Against all odds: “Spygate”, “Deflategate”, a two-game Super Bowl losing streak, a “He did what” bobbling reception shades of the infamous “Helmet Catch” seven years ago in the same building, the New England Patriots held on with an amazing goal line stand as rookie cornerback Malcolm Butler picked off Russell Wilson in the endzone.
This might go down as the most exciting Super Bowl ever. But the entire sports world is asking the same question; “Why throw the ball?”
We can only imagine how horrible Marshawn Lynch feels when they decided to not feed the beast on the one yard line, especially after he nearly scored on first and goal with a four yard gain.
Taking away your own best player when you need it most just doesn’t make sense. Coach Pete Carroll gambled putting the ball in the air, and the rest is history.
NFL analysts and players all are calling it the worst call in sports, ever.
This could be a play, rather questionable playcall that divides the Seattle Seahawks. Especially, after Pete Carroll responded to the media rather stubbornly as he stands by his poor decision.
“We didn’t want to run against their goal line group,” said Carroll. “We were playing for third and fourth down.”
First of all, why? You have the best back in the league. Who cares if they have their heavy package on the field. It’s goal line. Why would they play dime defense? There are reasons why running the ball is not only smart and safe. What’s the worst thing to happen with a handoff, a fumble, not likely with Beast Mode sniffing the endzone. And they had a timeout in their pocket in case they wouldn’t make it on second down. To say they were playing for third and fourth down indicates they weren’t thinking of winning now.
Many speculated that the Patriots might have even let them run it in to preserve time for a comeback of their own. But the world will never know.
Seahawks quarterback Russell Wilson joked in the postgame press conference, “Just an inch or two off”.
Offensive coordinator Darrell Bevell admitted to calling the pass play, but then added a stab at the intended receiver, “We could have done a better job staying strong on the ball” referring to Ricardo Lockette, a receiver who caught 18 balls in his career.
No one seems to take actual responsibility for giving the game away. There are shady efforts, but the Seahawks can’t mask their ego. Nobody ever wins the blame game. As that locker room looks back to Super Bowl XLIX, there is no good reason to have thrown that ball. In the end, whatever they say in Seattle won’t help them sleep at night.
But, let’s give credit where it’s due. This was truly a never say never moment for the books. The worst Super Bowl call ever, is also one of the greatest Super Bowl plays ever.
Malcolm Butler, undrafted rookie free agent, went from unknown to hero.

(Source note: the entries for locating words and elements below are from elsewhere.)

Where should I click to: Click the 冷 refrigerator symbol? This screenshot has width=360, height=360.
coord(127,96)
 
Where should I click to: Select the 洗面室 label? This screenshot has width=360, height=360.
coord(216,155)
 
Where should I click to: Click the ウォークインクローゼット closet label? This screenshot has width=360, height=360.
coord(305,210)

With 26 seconds left in the game, backed up in their own endzone, Butler read the route pefectly, drove on the ball like an All-Pro, banged the Seahawk to the ground while catching the game winning interception.
Defense does still win championships.
Even still, Seattle had a chance to save their season as the Patriots were pinned on their own one yard line. Stranger things have happened, as the Legion of Boom crowded the line looking to force a safety or bad snap. But to clinch the victory, Tom Brady’s triple head bob got them to jump offsides leading to a free five yards and easy series of kneel downs. And the clock ticked away, towards a fourth Lombardi Trophy.

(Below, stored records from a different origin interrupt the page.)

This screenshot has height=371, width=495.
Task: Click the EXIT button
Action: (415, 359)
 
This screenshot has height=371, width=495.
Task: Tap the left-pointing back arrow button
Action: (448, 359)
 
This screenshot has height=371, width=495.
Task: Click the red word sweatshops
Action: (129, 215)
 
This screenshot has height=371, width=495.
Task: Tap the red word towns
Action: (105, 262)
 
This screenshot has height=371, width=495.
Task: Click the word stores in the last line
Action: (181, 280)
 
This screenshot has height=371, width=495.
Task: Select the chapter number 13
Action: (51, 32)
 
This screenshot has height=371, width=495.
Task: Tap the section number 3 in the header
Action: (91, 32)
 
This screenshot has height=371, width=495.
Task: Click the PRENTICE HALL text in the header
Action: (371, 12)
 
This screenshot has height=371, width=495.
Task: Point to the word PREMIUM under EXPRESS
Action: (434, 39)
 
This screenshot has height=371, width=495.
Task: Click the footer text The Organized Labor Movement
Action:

Tom Brady, now three-time Super Bowl MVP, with his four touchdowns, jumped for joy as he saw it all happen on the jumbotron. The win also puts Brady in company with his boyhood idol, Joe Montana, and Terry Bradshaw, as the only quarterbacks with four rings.
Pats fans can shovel their snow with a smile on their face. The Brady Belichick legacy added another Lombardi Trophy to their dynasty.
Congrats to the New England Patriots, world champs, again.